Turkiye may be asked to facilitate Hamas’s compliance – not by securing its place at the table, but by helping relocate its leadership.
Trump issued a blunt ultimatum that Hamas has “three or four days” to respond to his latest peace plan. “Hamas is either going to be doing it or not, and if it’s not, it’s going to be a very sad end,” he added.
Trump and Netanyahu are preparing for every outcome. They seem to have chosen Turkiye to provide Hamas with an exit route – and Erdogan appears to have accepted this task as part of his recent White House dealings.
Back in February 2025, Erdogan declared, “The proposals put forward by the new American administration regarding Gaza with the pressure of the Zionist lobby have nothing worth considering or discussing from our perspective.”

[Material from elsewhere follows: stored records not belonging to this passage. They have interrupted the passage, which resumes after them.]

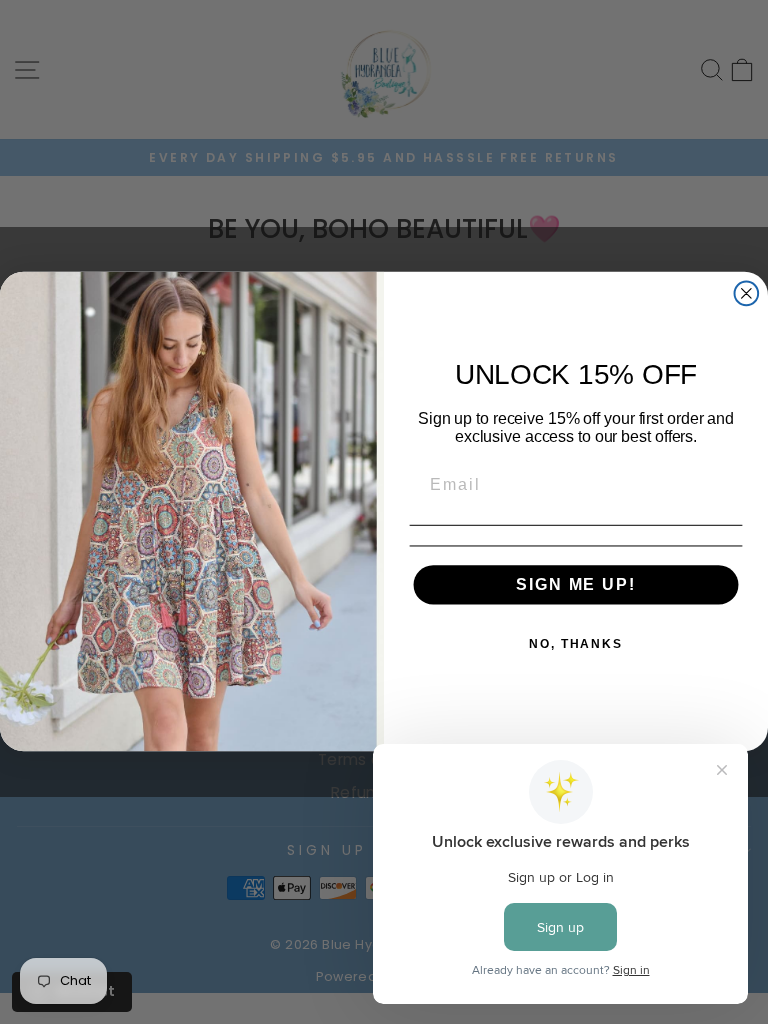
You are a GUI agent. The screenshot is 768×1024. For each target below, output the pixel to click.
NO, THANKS (576, 645)
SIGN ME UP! (575, 585)
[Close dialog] (747, 294)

That stance now seems to have changed after his Washington visit.
Erdogan was criticized by the Turkish opposition for failing to defend the Sumud Flotilla like Spain did. He now appears poised to promote “peace” rhetoric and a more centrist path. A recent cooperation deal between Turkiye and UNRWA raises questions: Will it involve relocating Hamas leaders or other Palestinians to Turkiye? If Trump’s plan is implemented, how many Hamas officials or Palestinians will Turkiye absorb, and what measures will Ankara take to contain them?
Qatari Prime Minister and Foreign Minister Mohammed bin Abdulrahman Al-Thani, speaking on Tuesday during the talks and Trump’s plan, said “the details of which need to be discussed.” He did not clarify which of the 20 points were up for discussion.
For Qatar, the key issue is not how Gaza will be governed or how Palestinians will live, but who will shelter Hamas’s displaced leadership – and whether Qatar will have to take them in again. For those seeking to reduce the Palestinian cause to the fate of Hamas, Gaza has become a liability. In this new reality, Turkiye seems ready to “look to the future.”
Ankara is now focusing on three key areas: rebuilding Gaza, securing a role in any post-war governing body, and accepting Hamas leaders onto its territory – potentially as bargaining chips later down the line.
Meanwhile, Erdogan hopes to consolidate domestic power, advance his objectives in Syria, and preserve the role of key figures like former Al-Qaeda commander-turned-president, Ahmad al-Shara. All paths now lead through the White House. Though the Palestinian cause may still carry ideological weight for Erdogan, he appears ready to accept realities on the ground.